Compte rendu de ma Galopée 2000
Les photos qui illustrent ce récit sont tirées du site officiel de la Galopée, où l'on peut les voir en grand format.
Dimanche 17 septembre 2000
Le temps est idéal couvert mais sec, 13°, les dernières semaines furent sèches sauf des orages dans la nuit de samedi à dimanche, donc un parcours sec. Le peloton est de 204 coureurs, dont mon beau frère et moi. Celui-ci vient avec un entraînement relatif: il n'a pas couru durant les deux dernières semaines, sauf le samedi veille de la course, où il a battu son record sur un parcours le long de la Seine à Rouen.

Nous partons ensemble en fin de peloton et remontons tranquillement une vingtaine de coureur dans les 3 premiers kilomètres. Là vient la première descente, où je distance quelque peu mon partenaire. Celle-ci, comme par miracle, est suivie d'une belle montée où le contact visuel est perdu entre nous.

Je décide de partir à un rythme un peu plus soutenu.

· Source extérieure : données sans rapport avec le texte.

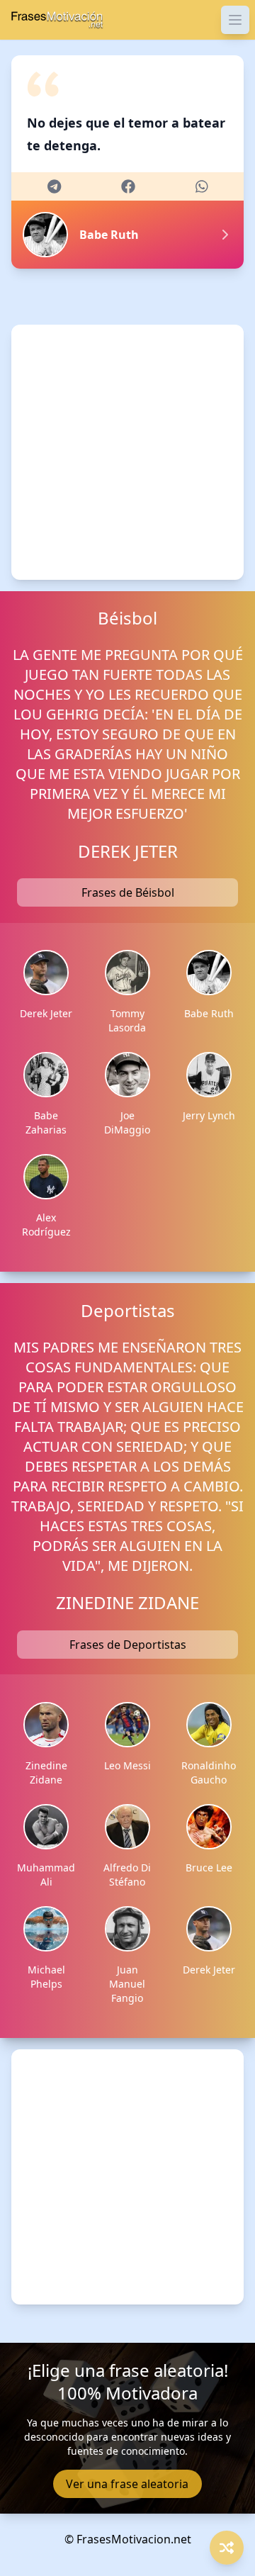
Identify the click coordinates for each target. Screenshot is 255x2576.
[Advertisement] (127, 452)
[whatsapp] (202, 186)
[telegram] (54, 186)
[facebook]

Pour faire court, le parcours est varié avec de beaux paysages, notamment un panorama sur la vallée de la Seine en rebord du plateau, où se situait une pente raide et difficile.
Ah oui, j'allais oublier notre deuxième côte un raidillon de chez raidillon avec une main courante pour ce traîner vers la sommet. Le sol y était glissant heureusement qu'il n'y avait pas de boue!!! Mon objectif était raisonnable faire dans les 3 heures et à l'annonce par un commissaire de course des 2 derniers kilomètres je suis en 2 h 25, je me lance donc dans une accélération toute relative pour être sous les 2 h 35.

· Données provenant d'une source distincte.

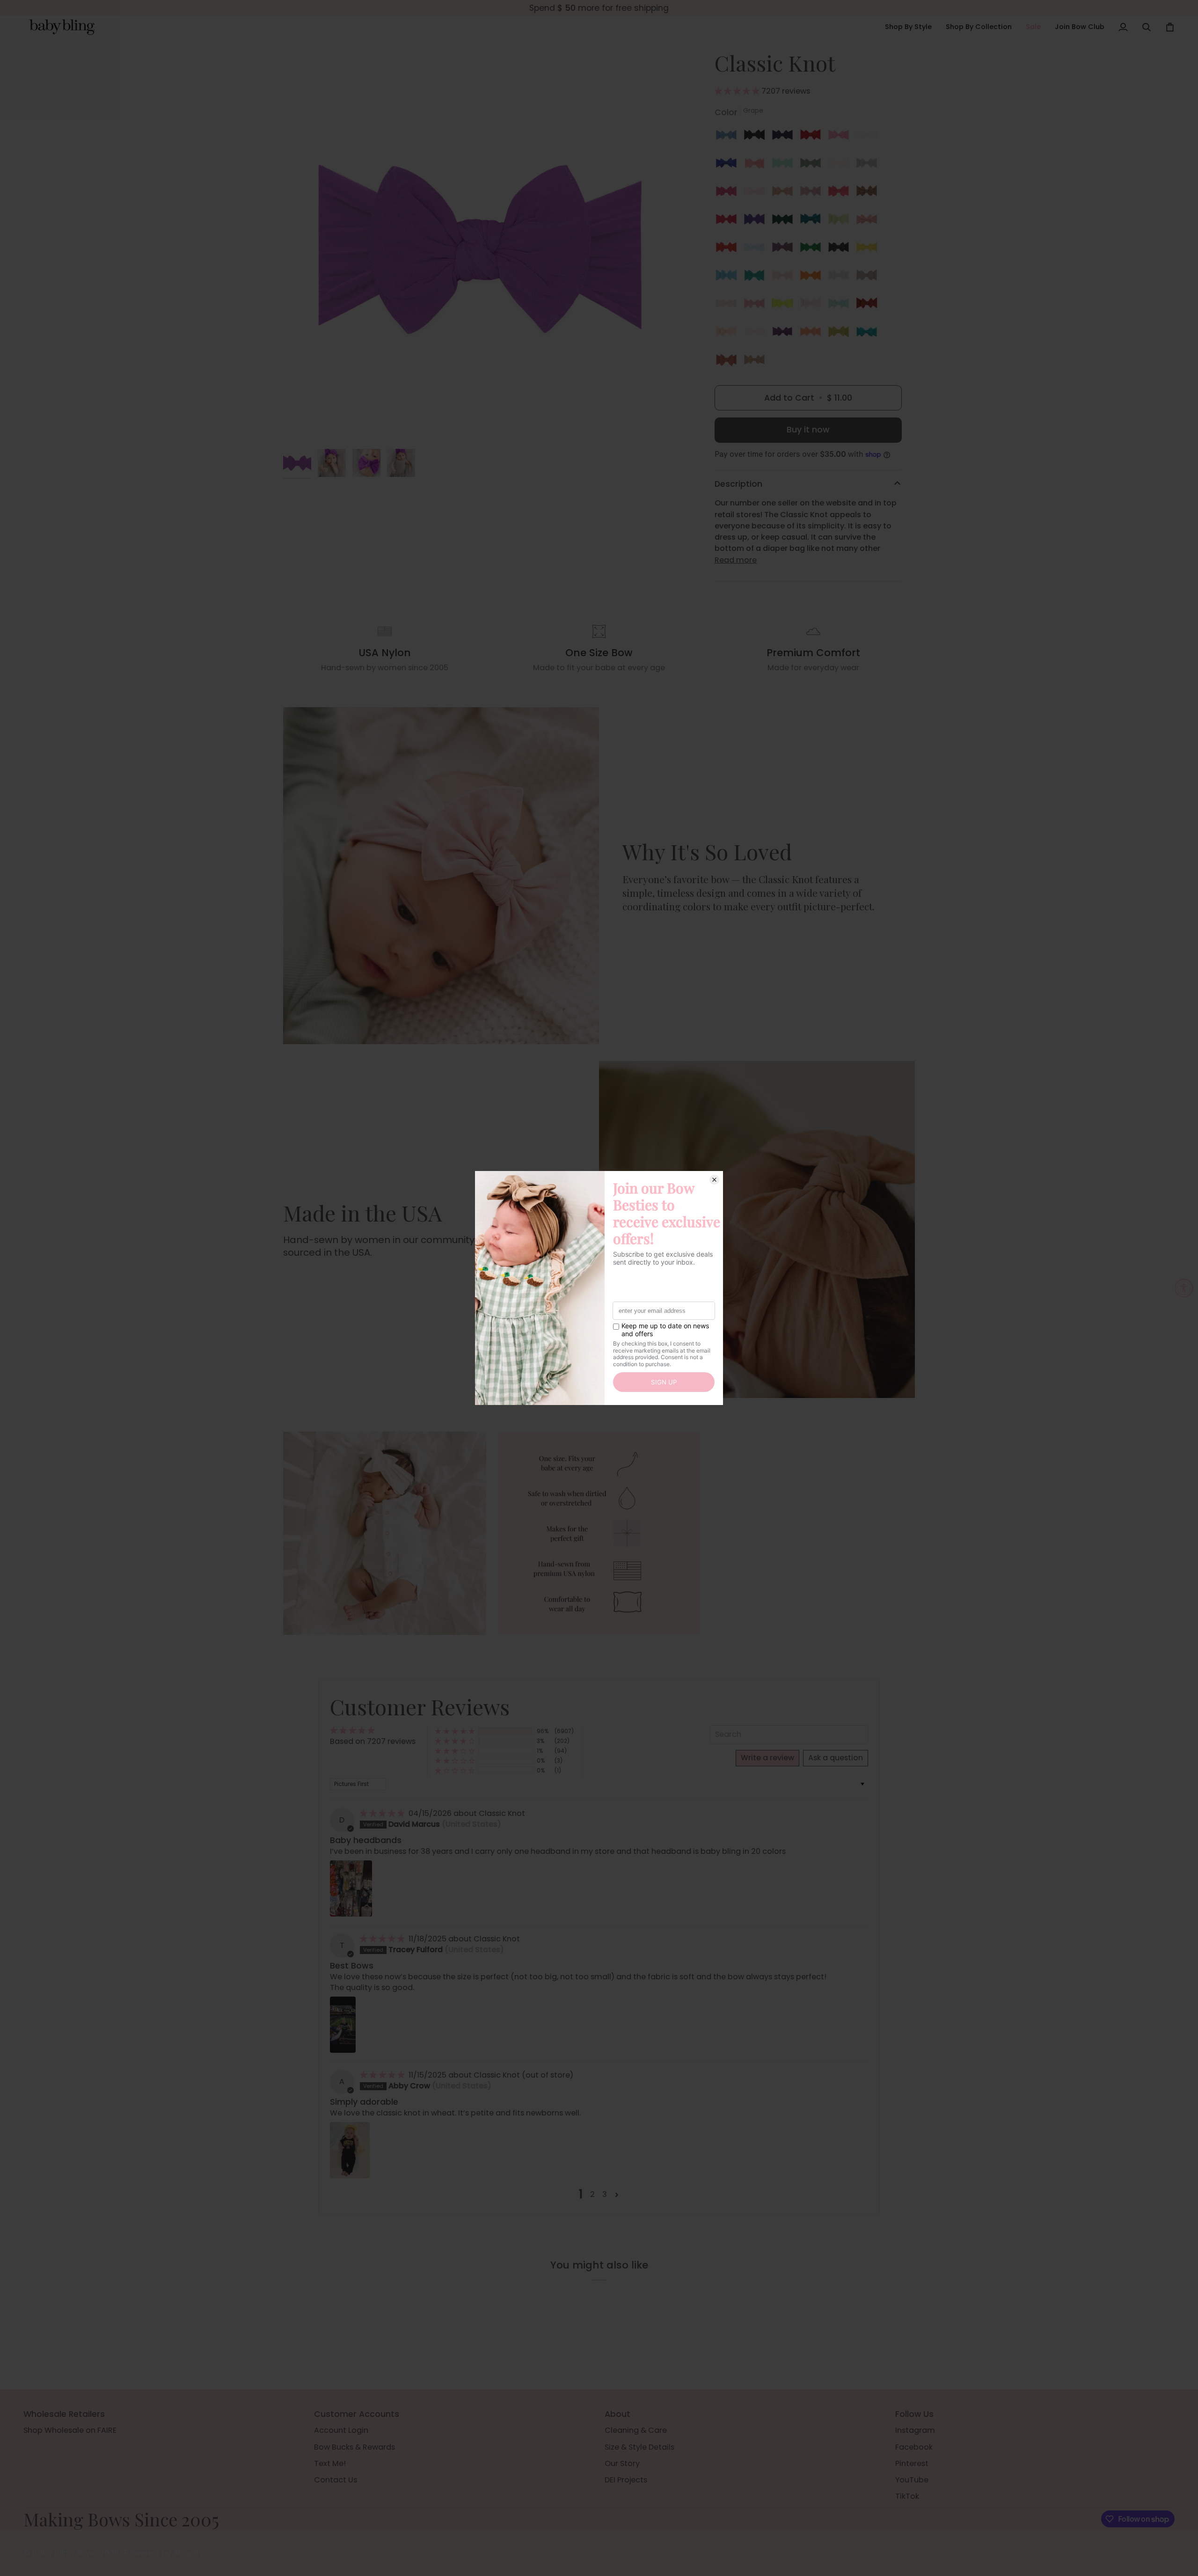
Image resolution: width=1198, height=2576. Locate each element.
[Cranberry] (729, 221)
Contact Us (335, 2479)
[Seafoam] (841, 306)
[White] (869, 137)
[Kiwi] (841, 221)
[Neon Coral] (813, 334)
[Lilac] (785, 249)
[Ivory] (841, 165)
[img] (383, 1813)
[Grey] (869, 165)
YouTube (911, 2479)
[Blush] (785, 193)
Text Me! (330, 2463)
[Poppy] (729, 249)
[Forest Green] (785, 221)
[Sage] (813, 165)
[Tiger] (813, 277)
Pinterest (911, 2463)
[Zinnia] (757, 306)
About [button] (617, 2414)
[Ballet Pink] (757, 334)
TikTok (907, 2496)
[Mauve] (813, 193)
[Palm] (757, 277)
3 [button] (604, 2194)
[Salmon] (841, 193)
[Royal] (729, 165)
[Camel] (869, 193)
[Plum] (785, 334)
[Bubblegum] (841, 137)
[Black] (757, 137)
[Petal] (785, 277)
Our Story (622, 2463)
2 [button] (592, 2194)
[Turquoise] (869, 334)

Mais au commissaire suivant il restait 3 Km, une descente et une côte. Finalement, je fini en 2 h 44, soit un record pour moi dans ce type de compétition, donc content.
Je retrouve la Lapoupoue et la copine du beau frère, vais prendre une douche, retourne voir les filles une seconde fois.
Je les vois partir en courant sur le parcours de la course, le copain de la copine du frère de ma femme venait de s'effondrer sur le bord du chemin à 200 mètres de là. Il repart difficilement pour cause de crampes aux 2 jambes, il finit le dernier kilomètre en pleur et accompagné par sa soeur. Céline (sa copine) et moi coupons vers la ligne d'arrivée. Il arrive sous les encouragements de tout le monde et s'effondre en hurlant en la passant. Les secouristes de la DPC lui font les étirements nécessaires et le bichonnent. Une fois rétabli, il est content d'avoir terminé la course en 3 h 42 et reconnaît n'avoir pas suffisamment bu aux 3 points de ravitaillement. Je lui propose alors, innocemment s'il est d'accord pour revenir l'an prochain, sa première réponse est non. Le repas qui suit bière et cidre aidant la réponse se fait moins catégorique. Surtout que soeur et copine lui disent qu'il doit prendre sa revanche.
Dernier point, non négligeable la course rapporte de l'argent pour les virades de l'espoir, 10 francs par inscrit.